Juan Pablo González detuvo el coche delante de su casa.

– ¿No les importa quedarse solos?

– No, en serio. Tenemos mucho que hacer -se lo agradeció Joa-. Llevo días y más días necesitando entrar en Internet, examinar hasta donde sea posible los papeles que encontré en la habitación de mi padre en Palenque, leer los libros que compré en el aeropuerto de México… ¿Tienes línea rápida?

– ¿La conexión del computador? Sí, sí, no hay problema. Mi clave de acceso es JPG. Hay comida en el refrigerador, por si me regreso tarde. Y si prefieren salir a caminar, en la 70 hay restaurantes. Los mejores frijoles con chorizo los tienen en El Aguacate y el mejor mondongo en Mondongo's. Todo está cerca, frente a la Bolivariana, no tiene pérdida y de noche es tranquilo.

– ¿Qué es el mondongo?

– Sopa con carne de los cuatro estómagos de la vaca. Muy sabroso. Lo mismo que el sancocho. Ah, y la bandeja paisa.

– Gracias, Juan Pablo -le deseó David sin atreverse a preguntar más.

– De verdad, siento dejarlos.

– Anda, vete, no seas tonto.

El colombiano asintió con la cabeza, esperó a que cerraran la puerta del coche y se alejó calle arriba a velocidad reducida. Se quedaron solos, con las llaves de la casa en la mano. David fue el que abrió el acceso del vestíbulo principal. Subieron a pie y no volvieron a hablar hasta sentirse seguros y tranquilos en el apartamento de su amigo.

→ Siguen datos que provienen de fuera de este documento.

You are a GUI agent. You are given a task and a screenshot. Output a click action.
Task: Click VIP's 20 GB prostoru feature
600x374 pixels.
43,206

Por un momento pareció que él iba a cogerla.

Por un momento pareció que ella iba a dejarse coger.

Pero sus miradas fueron cautas.

Los separó una sonrisa de gratitud, sabiendo que no era más que una espera.

– No te lo he preguntado antes porque estaba Juan Pablo delante. ¿Que tal la visita?

– Impresionada.

– ¿La has creído?

A Joa le sorprendió la pregunta.

– ¿Por qué no iba a creerla?

– Es raro que no sepa nada, que siendo quien es no presienta algo.

– ¿Acaso son diferentes las otras hijas de las tormentas?

– No -aceptó él.

– Entonces…

– Pensaba que tú notarías algo, o sabrías ver más allá de lo que nosotros podemos ver.

– Esa mujer es sincera. Y me ha parecido maravillosa.

– Empatia.

– Tal vez. Sé que veo en ella a mi madre, y me veo a mí misma dentro de unos años. Pero me fío de mis intuiciones. Siempre lo he hecho.

Ya tenía la cartera con los papeles de su padre sobre la mesa del comedor. Los fue extendiendo por encima mientras hablaban.

– ¿No prefieres mirar primero en Internet?

– Voy a darme una última oportunidad con esto -los abarcó con la vista-. Y espero que me ayudes.

– No soy un experto.

– Sabes lo suficiente, aunque no de los mayas, en eso estoy de acuerdo -Joa se dejó caer sobre una de las sillas y le miró fijamente-. ¿No te extraña que los jueces no hayan vuelto a dar señales de vida?

– Son taimados. Están ahí, en alguna parte. Aquí mismo -señaló la pared, y tras ella la ciudad, el mundo entero-. Después de lo sucedido en Chichén Itzá deben de estar a la espera, optando por la astucia, sin precipitarse como lo hicieron entonces.

– ¿Por qué quisieron llevárseme?

– Por si sabías algo. Fue un riesgo por su parte. Creo que ese hombre…

– Nicolás Mayoral.

– Como se llame. Creo que perdió la cabeza y dejó de ser objetivo. No me extrañaría nada que la organización lo hubiera apartado del seguimiento.